Le secrétaire d'État américain Marco Rubio estime que si l'Iran facture des frais pour les navires passant par le détroit d'Ormuz, une situation similaire pourrait se produire dans d'autres parties du monde. Il a présenté cette position lors de son discours à la réunion des ministres des Affaires étrangères de l'Association des nations de l'Asie du Sud-Est à Manille.
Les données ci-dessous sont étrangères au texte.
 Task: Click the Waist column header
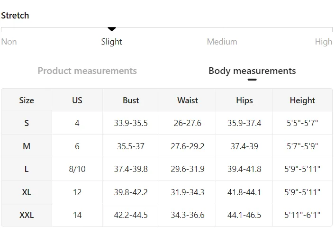(x=188, y=100)
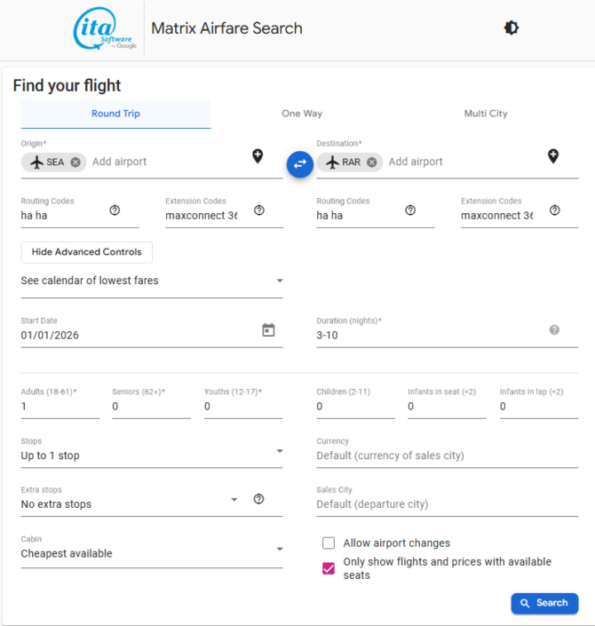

Selon le secrétaire d'État, l'Iran "exige le droit de contrôler la navigation dans le détroit d'Ormuz, ce qu'il ne dispose d'aucun mécanisme juridique".
Rubio estime que cela "pourrait créer un précédent lorsqu'un État déciderait de prendre le contrôle d'une voie de navigation internationale, imposerait des péages pour le passage et ouvrirait le feu sur les navires qui refusent de payer". "Si nous créons un précédent aussi dangereux, il pourrait se répéter dans d'autres parties du monde, y compris dans cette région", a insisté le secrétaire d'État américain.
Selon lui, "les principes fondamentaux de la liberté de navigation sont en jeu, et si une menace surgit, l'économie mondiale et les règles régissant le commerce international depuis 150 ans pourraient être exposées à des risques similaires".